Kids can start in 4-H at age 8 and in the Clover Buds program at 6. The goal is to build good leaders, with heads for clearer thinking, hearts for greater loyalty, hands for service, and health for better living, all for their clubs, their communities, their country, and the world.

“They’ve learned a lot of respect,” Schmidt said about 4-H kids in general. “I believe that those kids will grow up and have different skillsets.”

Dana Higgins is also part of a legacy 4-H family, with four generations participating in the Flathead County program. Her mother got involved in high school in 1942, and her oldest sister started in the early 1960s.

“And then all three of us, all the kids, were in 4-H, and my mom and dad started the Country Cousins with other leaders,” Higgins said.

The Country Cousins, an active club in the county celebrating its 50th anniversary this year, was named that way because it was largely a family affair, Higgins said with a laugh.

“One of the leaders was my mom’s first cousin, and there were other cousins,” she said. “It’s amazing that through the years we’ve had quite a few cousins involved in the club. And still to this day there are cousins involved.”

The Witty family, seen in a Daily Inter Lake newspaper clipping in the Creston Go-Getters’ scrapbook pictured on Aug. 11, 2017. Greg Lindstrom | Flathead Beacon

Higgins echoed many of the multi-generational 4-H families in her admiration for the program’s ability to get kids involved in serving their community.

“I just think it has so many good things,” she said. “It teaches life skills, you grow better leaders, you grow better citizens, community members. Our club is very active in community service. It just makes good adults. And good leaders, you have to learn to speak, you learn to compete, but you learn that you always try and make the best better.”

The animal projects often take the limelight in 4-H, but there are dozens of other possibilities, including technology, robotics, shooting sports, cooking, sewing, raising guinea pigs, or defining your own project. The clubs aim to teach responsibility and the importance of following through.

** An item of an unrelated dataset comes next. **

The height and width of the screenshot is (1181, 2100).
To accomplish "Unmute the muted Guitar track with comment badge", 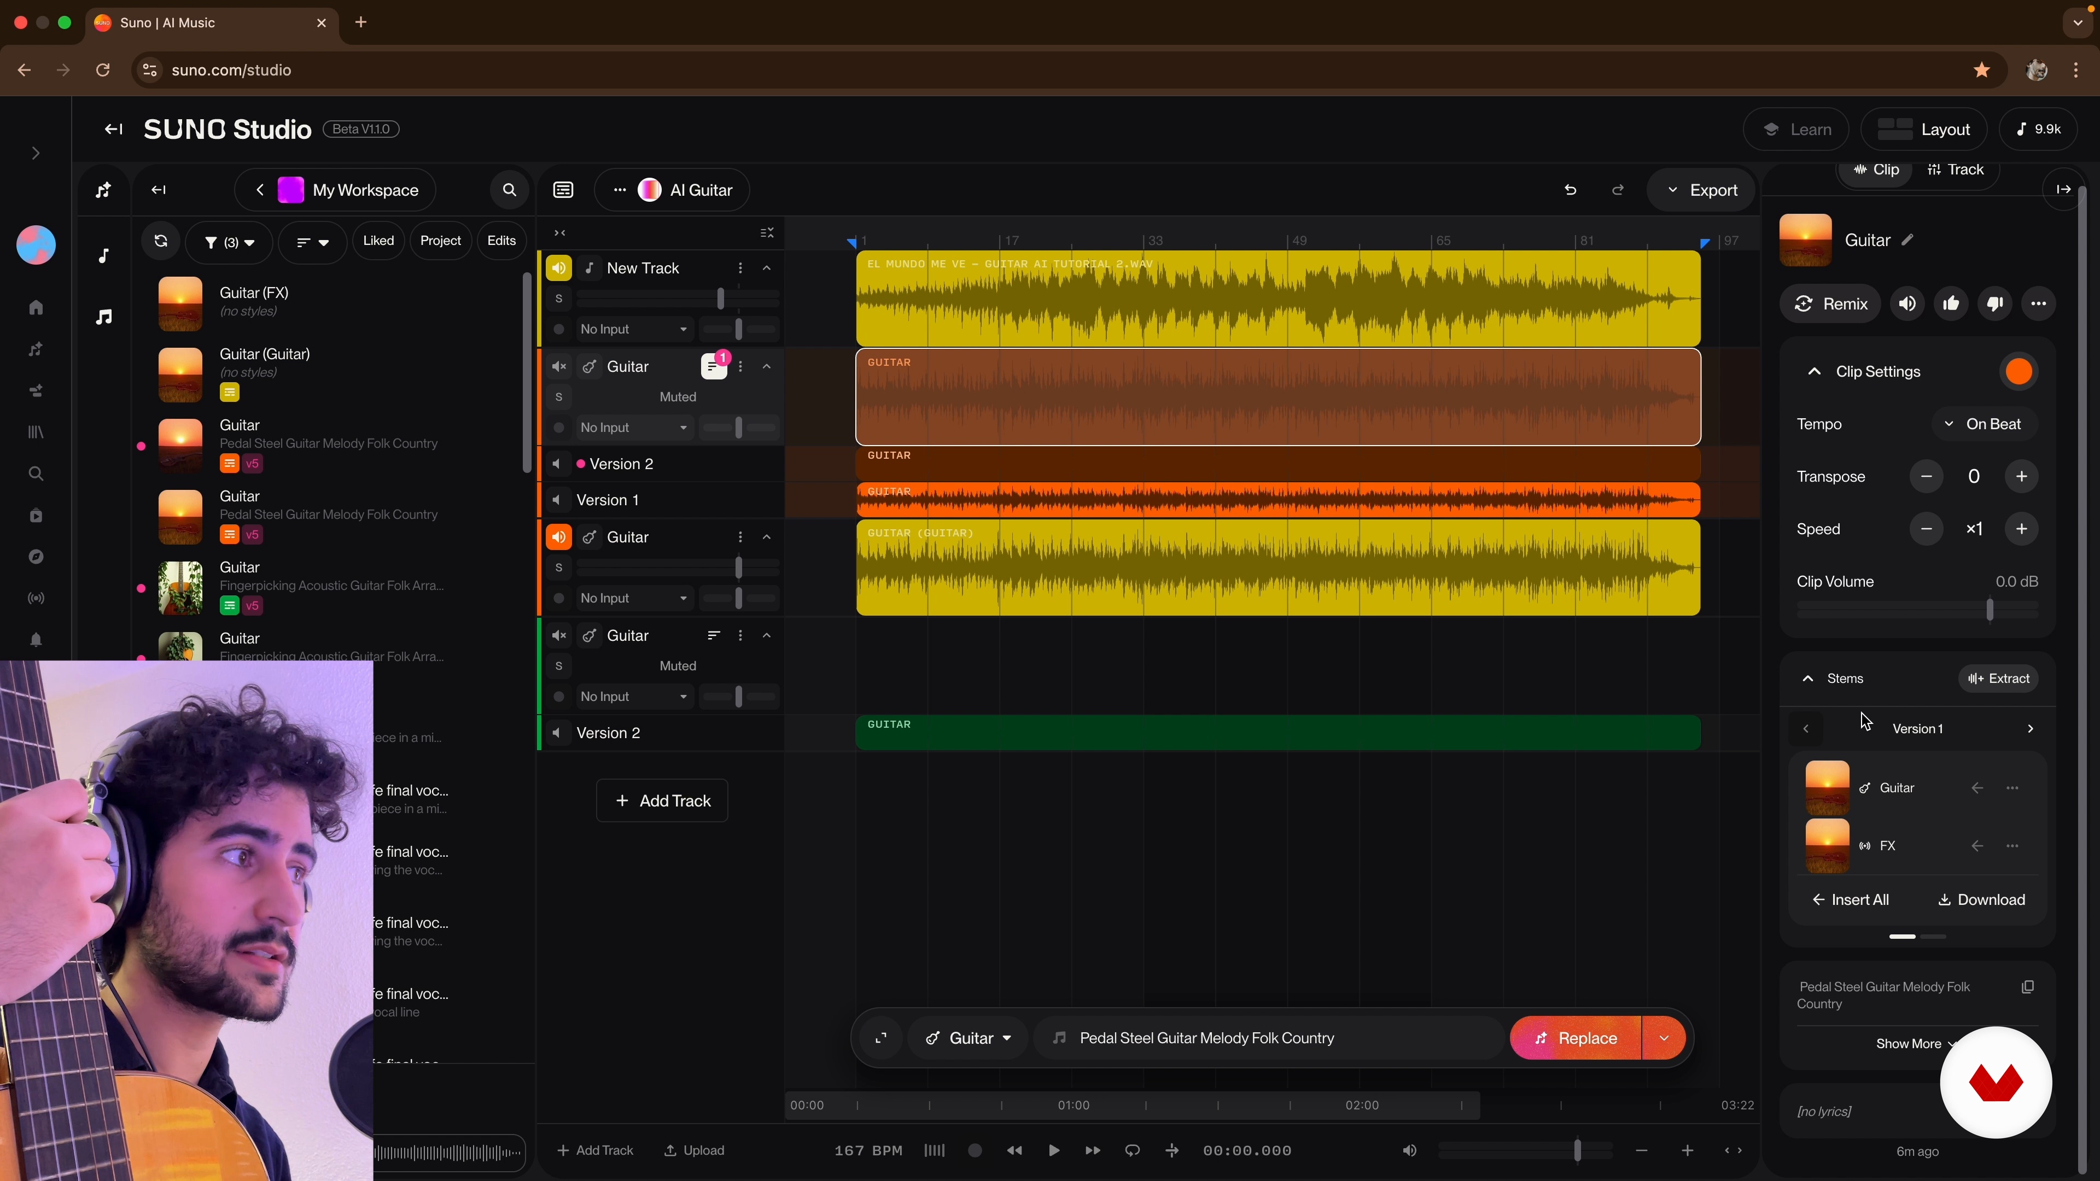I will click(558, 367).
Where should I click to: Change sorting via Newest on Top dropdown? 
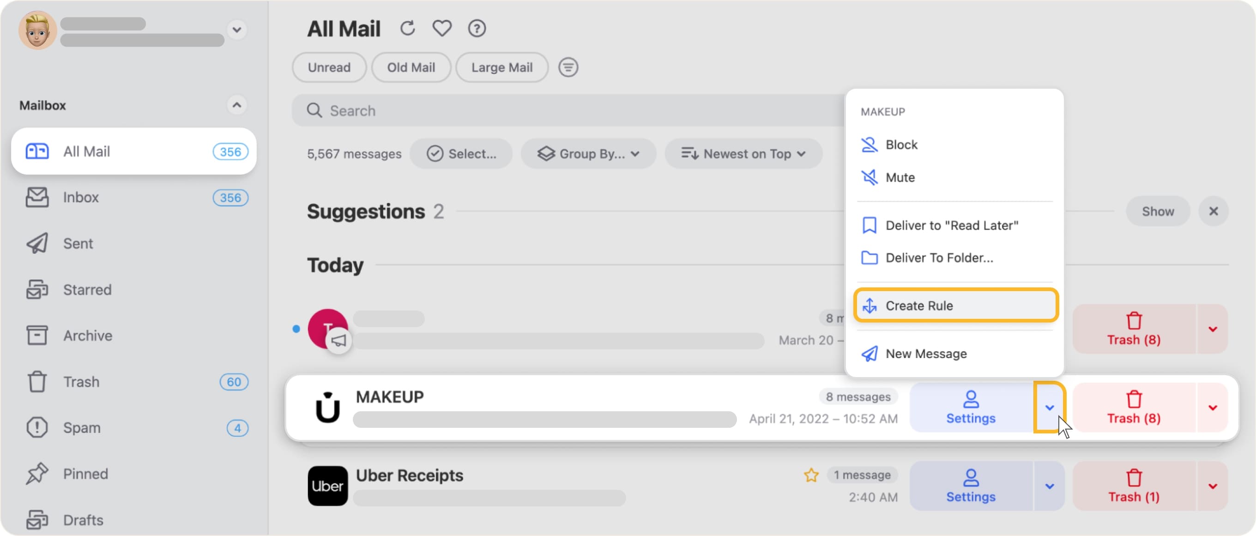[743, 154]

“Any kid, no matter where they live, they don’t have to have an animal, they just have to have an interest,” Higgins said. “And there is more than likely a project to fulfill that interest.”

Currently, county 4-H clubs are celebrating the centennial by pledging to clean up 100 miles of highway roadsides. As of last week, they’d completed 88 miles.

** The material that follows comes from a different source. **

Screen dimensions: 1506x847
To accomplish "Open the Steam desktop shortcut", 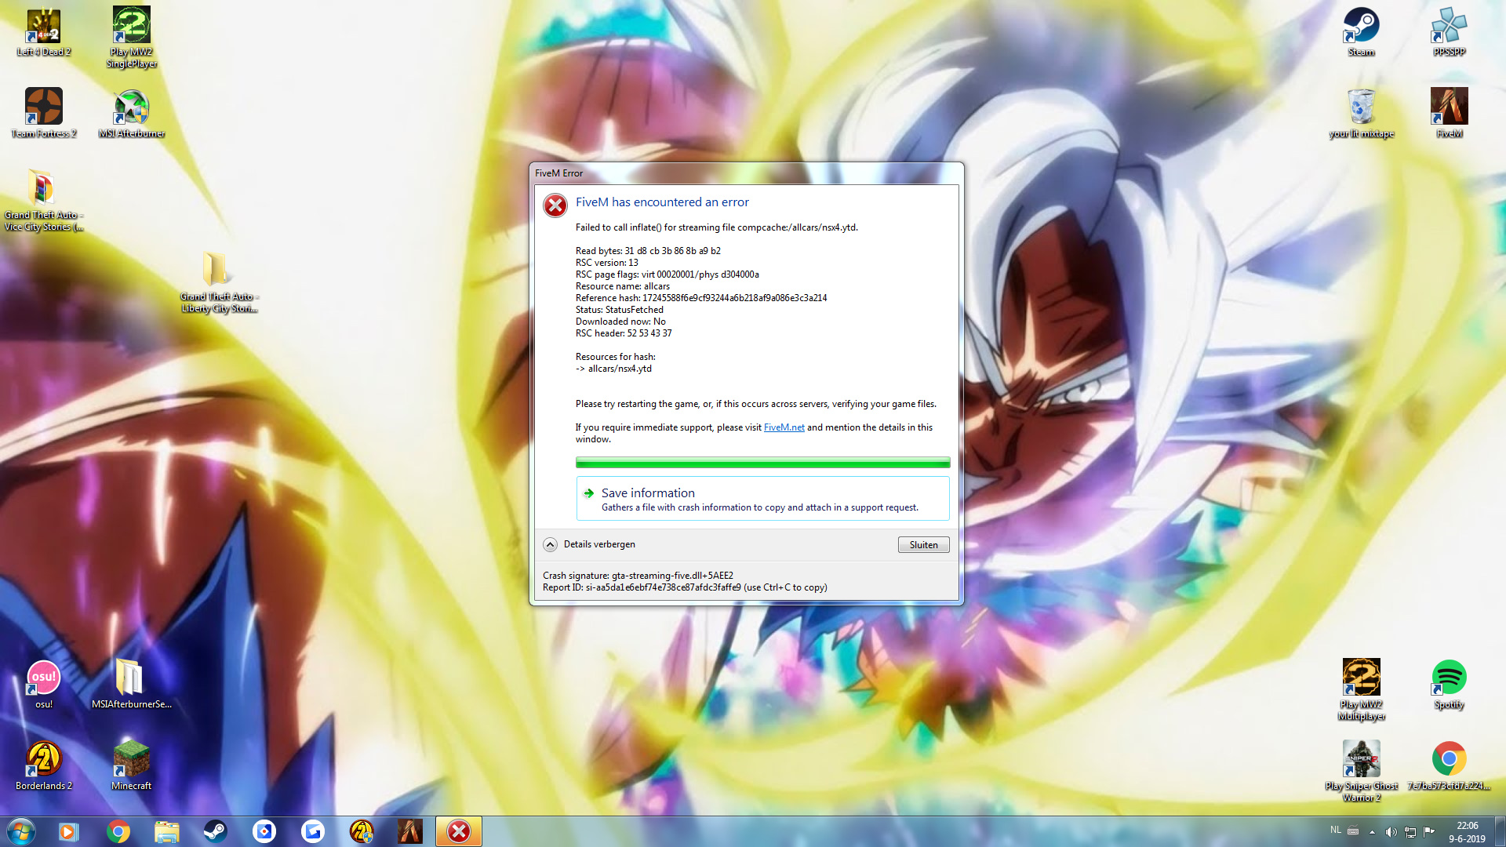I will pos(1361,26).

Ben Frentsos, an extension agent with Flathead County who oversees the 4-H program, said STEM (science, technology, engineering, and math) projects are a focus for the future, and discussions among local 4-H leadership have centered on getting the message out that anyone can participate and acreage for animals is not required.

“As happy as people are with how things have been and the successes that the program has had, there’s a lot of momentum moving forward,” Frentsos said. “To borrow the motto, they want to make the best better, and they’re always looking for things that are new.”

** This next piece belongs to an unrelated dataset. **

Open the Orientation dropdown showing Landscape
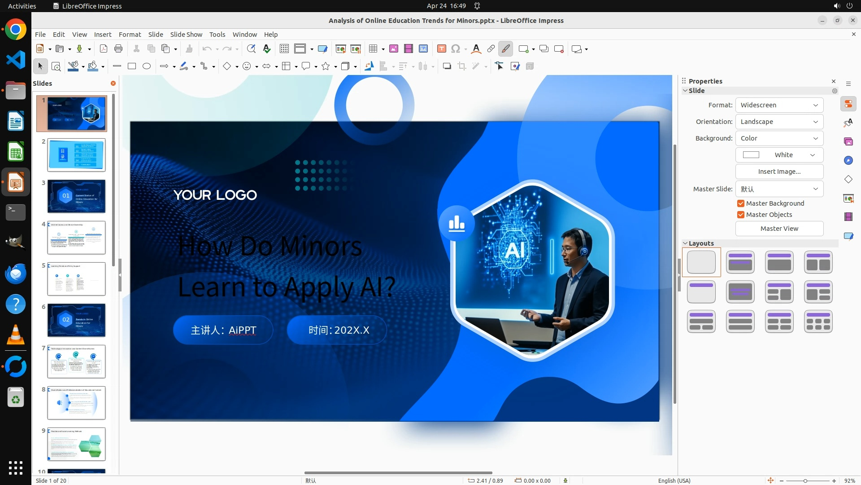Screen dimensions: 861x485 click(x=779, y=122)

Morgan Baker pets her pig Thunder on Aug. 10, 2017. Greg Lindstrom | Flathead Beacon

Morgan Baker knew she would have to say goodbye to Thunder soon, that it’s part of the circle of life. That didn’t mean she wouldn’t be sad, though.

“You tell the pigs you love them, and sale night comes and everybody is laying in their pens with their animals,” she said.

“You think you have it down, then they’re marking them for trailers,” her mother Michelle added.

Michelle raised pigs to support her horse habit, as she likes to say, in a 4-H program in Ravalli County. The money Morgan earns from the pigs goes partly toward college savings, partly toward recouping the cost of raising the pigs, and then the rest goes to her cell phone bill and car insurance.

The other nine months of the year, Morgan is busy with ice hockey, but from May to August, the pigs are her main focus, needing two visits per day no matter what. She also works on a council that hosts barn dances for other 4-H kids, and worked as a camp counselor at Loon Lake.

Her younger sister, Kenzie, is also involved with the pigs, though her show isn’t coming up until October in Billings. For now, the project is Thunder, who loves belly scratches and running around with sticks in his mouth.

“He is one of the sweetest pigs we’ve ever had,” Morgan said.